In Mongolia's South Gobi desert lies Oyu Tolgoi, touted as having the world's largest untapped copper and gold deposits. Little wonder then that this "El Dorado" has become a boardroom battleground between the relatively unknown Ivanhoe Mines and its biggest shareholder, the giant Australian mining company, Rio Tinto.
Our attempts to get near this mine or elicit any comment from Ivanhoe were about as fruitless as the Spanish conquistadors attempts to find the legendary "El Dorado", or "Lost City of Gold" in the 16th century. Twice Ivanhoe stopped our reporters from visiting the mine with delegations from the investment community, saying reporters were not allowed to mingle with bankers on visits to the mine. We don't know why that would be. We mingle with them pretty often in other contexts and usually find each other's company amusing and mutually informative.
Perhaps that's the point of Ivanhoe's policy. The company and its executive chairman, Robert Friedland, do not seem to trust the media much. They maintain a robust website, http://www.ivanhoemines.com/s/The_Facts.asp., that pretty much takes issue with every story written about them. Friedland is legendary in the business for spinning a story and trying to control the narrative.
Friedland has lived a colourful and adventurous life. Perhaps he admired in his youth the swashbuckling medieval hero of Sir Walter Scott's novel, Ivanhoe, a noble in the disguise of the "black knight" who fights alongside Robin Hood, and so named his company after him.

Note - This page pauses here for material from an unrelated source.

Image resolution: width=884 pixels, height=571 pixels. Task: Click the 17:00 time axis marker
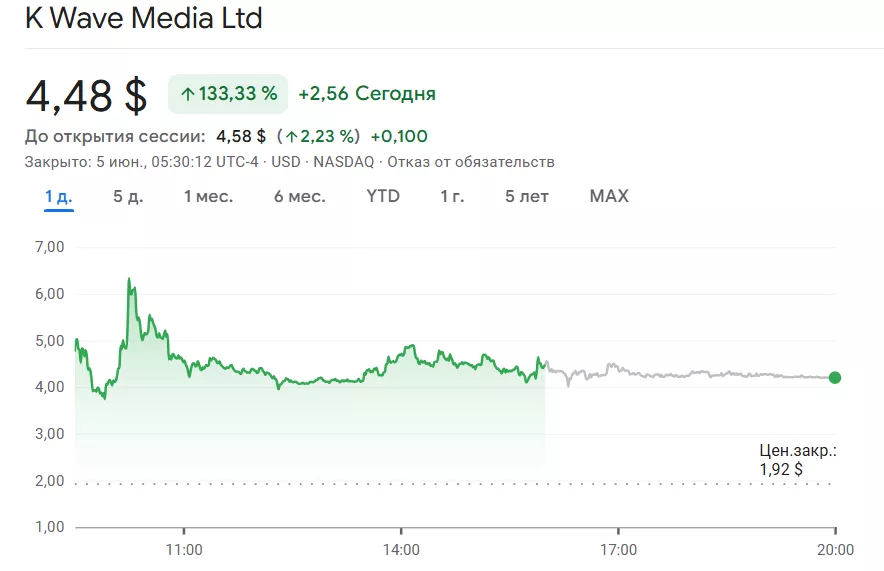point(618,549)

Friedland has had a Midas touch when it comes to monetising mining assets over the years in a business where exploration is fraught with risk. In that sense. he calls to mind the original El Dorado, or "Golden One". This was the name given to the kings of the Muisica tribe in what is now Colombia, when they were undergoing an initiation rite for taking the throne: they covered themselves in gold dust before diving into lake Guatavita.